On his band’s debut disc, Bobby Bare Jr. does his best to ensure that he won’t be confused with his country legend father. From beginning to end, Boo-Tay is a noisy, raucous, crude, and utterly delightful rock album, packed full of more self-loathing and negativity than a month’s worth of “Daria” episodes.
“Nothin’ Better To Do”, the disc’s first actual song (the first half-minute of the CD consists of a chorus singing the title over and over), establishes the album’s recurrent themes of low self-esteem and unrequited love with its refrain, “You dig me/More than I dig myself/I’m in love with you/’Cause I got nothin’ better to do.” These themes are more deeply explored on other selections, such as “You Blew Me Off (It Turned Me On)” and “Faker”.
The true highlight of the disc, though, is “Soggy Daisy”, in which Bare runs down the list of a nursing home’s residents, seven of whom are killed by salmonella poisoning. There’s a poignant message about valuing our elders in the song, but simply being introduced to these characters makes it worth revisiting.

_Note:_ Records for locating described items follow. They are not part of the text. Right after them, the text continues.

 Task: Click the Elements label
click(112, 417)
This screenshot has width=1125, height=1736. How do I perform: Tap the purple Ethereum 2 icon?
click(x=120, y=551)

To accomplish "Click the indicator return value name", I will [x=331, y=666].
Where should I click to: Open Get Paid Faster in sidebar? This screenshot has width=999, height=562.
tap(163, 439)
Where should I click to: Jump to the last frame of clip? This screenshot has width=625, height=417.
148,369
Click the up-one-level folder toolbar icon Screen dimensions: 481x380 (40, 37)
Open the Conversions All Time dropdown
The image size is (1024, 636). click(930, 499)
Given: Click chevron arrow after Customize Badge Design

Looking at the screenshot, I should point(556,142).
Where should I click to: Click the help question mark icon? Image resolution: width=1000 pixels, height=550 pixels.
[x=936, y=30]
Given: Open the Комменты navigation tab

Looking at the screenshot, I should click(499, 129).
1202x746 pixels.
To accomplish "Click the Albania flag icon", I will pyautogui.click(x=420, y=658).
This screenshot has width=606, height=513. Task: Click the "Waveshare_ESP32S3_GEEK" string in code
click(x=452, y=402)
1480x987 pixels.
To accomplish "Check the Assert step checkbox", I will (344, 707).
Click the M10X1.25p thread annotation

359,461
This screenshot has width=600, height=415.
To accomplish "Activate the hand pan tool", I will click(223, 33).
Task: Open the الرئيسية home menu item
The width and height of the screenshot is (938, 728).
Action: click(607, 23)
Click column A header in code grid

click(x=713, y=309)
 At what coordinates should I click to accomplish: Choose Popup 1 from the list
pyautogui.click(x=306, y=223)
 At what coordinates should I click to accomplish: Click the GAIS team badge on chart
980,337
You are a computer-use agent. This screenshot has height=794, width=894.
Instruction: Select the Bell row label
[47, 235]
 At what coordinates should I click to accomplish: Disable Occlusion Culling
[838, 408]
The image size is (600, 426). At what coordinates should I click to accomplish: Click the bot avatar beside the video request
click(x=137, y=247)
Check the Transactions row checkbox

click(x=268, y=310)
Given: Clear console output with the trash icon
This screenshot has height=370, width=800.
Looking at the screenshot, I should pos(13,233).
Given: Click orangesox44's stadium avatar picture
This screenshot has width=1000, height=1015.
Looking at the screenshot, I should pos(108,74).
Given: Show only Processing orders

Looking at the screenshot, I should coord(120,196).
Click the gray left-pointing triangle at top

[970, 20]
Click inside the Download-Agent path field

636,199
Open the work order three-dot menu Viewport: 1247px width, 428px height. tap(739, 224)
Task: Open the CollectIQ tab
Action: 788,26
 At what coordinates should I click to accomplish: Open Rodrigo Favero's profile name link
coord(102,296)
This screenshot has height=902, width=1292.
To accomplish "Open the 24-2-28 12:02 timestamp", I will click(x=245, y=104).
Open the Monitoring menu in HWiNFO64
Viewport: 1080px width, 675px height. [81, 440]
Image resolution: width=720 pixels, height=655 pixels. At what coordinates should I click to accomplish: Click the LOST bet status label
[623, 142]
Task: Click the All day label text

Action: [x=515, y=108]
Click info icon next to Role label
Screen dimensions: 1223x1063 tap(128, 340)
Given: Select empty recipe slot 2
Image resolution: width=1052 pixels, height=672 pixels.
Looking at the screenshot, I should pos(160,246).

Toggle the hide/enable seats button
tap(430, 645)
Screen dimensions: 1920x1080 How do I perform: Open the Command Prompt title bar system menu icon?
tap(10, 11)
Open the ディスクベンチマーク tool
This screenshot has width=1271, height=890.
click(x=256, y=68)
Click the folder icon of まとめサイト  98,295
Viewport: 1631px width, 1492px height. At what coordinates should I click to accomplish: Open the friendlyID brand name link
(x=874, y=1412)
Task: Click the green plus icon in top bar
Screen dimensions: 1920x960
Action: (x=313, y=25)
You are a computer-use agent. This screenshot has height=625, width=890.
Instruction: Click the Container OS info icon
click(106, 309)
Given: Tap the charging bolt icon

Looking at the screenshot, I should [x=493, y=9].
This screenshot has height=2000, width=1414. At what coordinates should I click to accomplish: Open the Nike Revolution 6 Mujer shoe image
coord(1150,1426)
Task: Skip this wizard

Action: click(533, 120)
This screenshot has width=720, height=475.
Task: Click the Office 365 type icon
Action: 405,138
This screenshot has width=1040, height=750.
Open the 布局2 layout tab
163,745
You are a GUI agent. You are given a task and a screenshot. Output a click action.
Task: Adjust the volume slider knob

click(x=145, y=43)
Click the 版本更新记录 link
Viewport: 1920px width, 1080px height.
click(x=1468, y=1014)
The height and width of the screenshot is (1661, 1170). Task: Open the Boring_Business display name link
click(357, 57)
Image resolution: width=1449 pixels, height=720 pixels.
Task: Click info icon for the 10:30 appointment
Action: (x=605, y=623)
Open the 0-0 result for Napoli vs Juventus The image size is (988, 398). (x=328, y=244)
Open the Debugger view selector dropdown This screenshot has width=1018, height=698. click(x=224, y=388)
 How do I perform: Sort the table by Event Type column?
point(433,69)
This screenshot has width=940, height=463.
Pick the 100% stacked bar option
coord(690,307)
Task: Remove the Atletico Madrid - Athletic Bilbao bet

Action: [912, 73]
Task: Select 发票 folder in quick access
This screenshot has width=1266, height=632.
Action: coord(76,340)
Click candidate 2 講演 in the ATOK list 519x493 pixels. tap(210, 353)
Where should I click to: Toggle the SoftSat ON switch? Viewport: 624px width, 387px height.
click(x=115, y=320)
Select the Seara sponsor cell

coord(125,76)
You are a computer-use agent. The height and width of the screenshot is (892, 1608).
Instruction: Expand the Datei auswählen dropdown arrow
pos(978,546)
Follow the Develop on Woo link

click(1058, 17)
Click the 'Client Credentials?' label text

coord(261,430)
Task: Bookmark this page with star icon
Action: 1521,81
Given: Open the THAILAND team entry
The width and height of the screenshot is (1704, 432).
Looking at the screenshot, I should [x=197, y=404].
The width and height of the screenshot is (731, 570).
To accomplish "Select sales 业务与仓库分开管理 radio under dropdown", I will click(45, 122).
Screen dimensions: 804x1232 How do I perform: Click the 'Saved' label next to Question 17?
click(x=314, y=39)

A hidden track at the end of the CD begins with an answering machine message from an ex-girlfriend that is so funny it has to be real, and ends with a goofy ballad about Bare’s obsession with said ex.
Some of Bare’s songwriting is a bit cheesy, to say the least. His voice is good enough, though, that he can deliver lines as goofy as “Red and blue make purple/And purple without red/Is how I feel” and pull it off. And anyway, eloquent lyrics would be about as at home on this CD as optimism and disco samples.